The Cardinals went on to take four more from the Phillies and sweep the five-game series, outscoring Philadelphia 50-28. It was part of what would be a nine-game winning streak.10 Grimes won the series opener; he also earned the victory in the series finale. Willoughby took two losses for Philadelphia (this game and the fourth game of the series). From August 20 to the end of the 1930 season, the Redbirds were red-hot, finishing the campaign by winning 31 of their final 37 games and nosing out the Chicago Cubs by two games for the NL pennant. The Phillies finished dead last, 40 games behind the Cardinals, who fell to another Philadelphia team, the Athletics, in the World Series.11
This article appears in “Sportsman’s Park in St. Louis: Home of the Browns and Cardinals at Grand and Dodier” (SABR, 2017), edited by Gregory H. Wolf. Click here to read more articles from this book online.
1 J. Roy Stockton, “Hafey Hits 23rd Homer; Two Men on Base at Time,” St. Louis Post-Dispatch, August 21, 1930: 13.
2 Grimes began 1930 with the Pittsburgh Pirates but was traded to the Boston Braves during the final days of spring training on April 9. On June 16 he was traded to St. Louis. His record with the ’30 Cardinals was 13-6 with a 3.01 earned-run average.
3 Burt “Barney” Shotton managed the Phillies for six seasons (1928-1933), had a won-lost record of 370-549, and never finished better than fourth. The fourth-place finish came in 1932, the only season the Phillies finished above .500 from 1918 to 1948. He did much better at the helm of the Brooklyn Dodgers (1947-1950), winning 326 games and losing 215 while claiming two NL pennants. St. Louis manager Gabby “Old Sarge” Street, was in his first season as Cardinals skipper in 1930. He finished the season with a 92-62 record and the pennant, and then he won 101 games and the World Series title in 1931. In five seasons with St. Louis, Street’s record was 312-242.

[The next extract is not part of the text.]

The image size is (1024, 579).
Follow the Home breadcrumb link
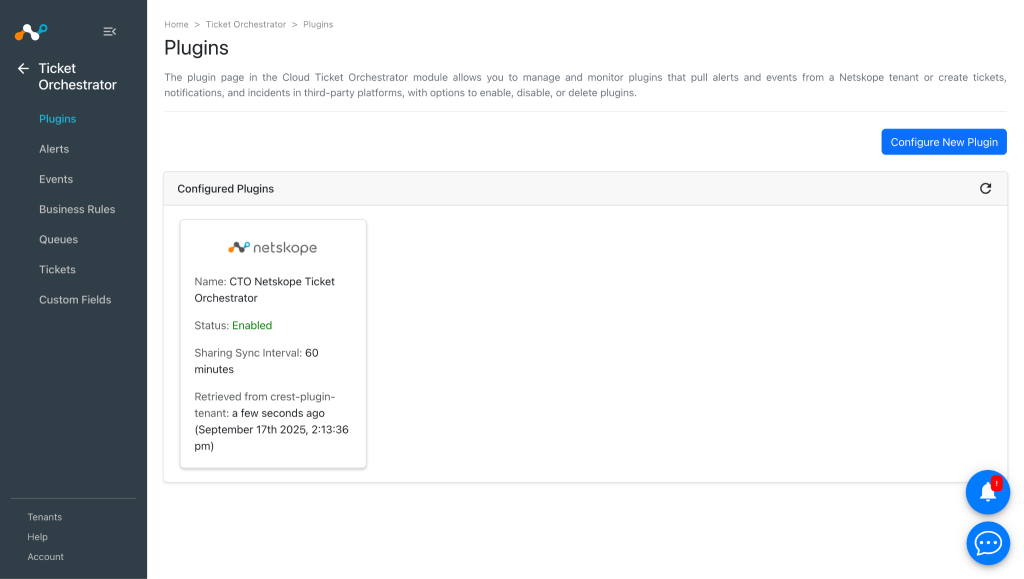[176, 24]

4 This might be one of the very few times in history that the play-by-play (in both Retrosheet and Baseball-Reference) lists a “triple to shortstop.”
5 Grimes was a good hitter, batting .263 with the Cardinals in 1930. In 19 seasons and 1,535 at-bats, he posted a .248 batting average and drove in 168 runs.

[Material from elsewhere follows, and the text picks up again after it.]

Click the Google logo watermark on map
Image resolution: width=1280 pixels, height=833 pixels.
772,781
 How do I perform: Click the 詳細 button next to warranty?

6 A “reverse natural” cycle occurs when a batter hits the home run first, then the triple, then the double, and finally the single.
7 In addition to Hafey, Frankie Frisch and Jim Bottomley are Hall of Famers. Frisch had been NL Most Valuable Player in 1931 and Bottomley had earned that honor in 1928.
8 Greg Erion, “Chick Hafey,” posted online at https://sabr.org/bioproj/person/96ae4951.
9 http://mlb.mlb.com/mlb/history/rare_feats/index.jsp?feature=hit_for_cycle. Three St. Louis batters hit for the cycle in the nineteenth century, one of them twice: Fred Dunlap (St. Louis Maroons, May 24, 1886), Tip O’Neill (St. Louis Browns, April 30, 1887, and May 7, 1887), and Tommy Dowd (St. Louis Browns, August 16, 1895).
10 This nine-game stretch of victories equaled the Cardinals’ longest win streak of the season, from May 7 to 16. From May 7 to 26, the Cardinals won 17 of 18 games, landing them in first place in the National League. But they then lost 14 of the next 16 games, plunging them to fourth place, where they remained until late August.
11 The Cardinals lost to the Athletics in six games in the 1930 World Series, giving Philadelphia back-to-back championships. In 1931 St. Louis and Philadelphia met again in the fall classic, and this time the Cardinals won, in seven games.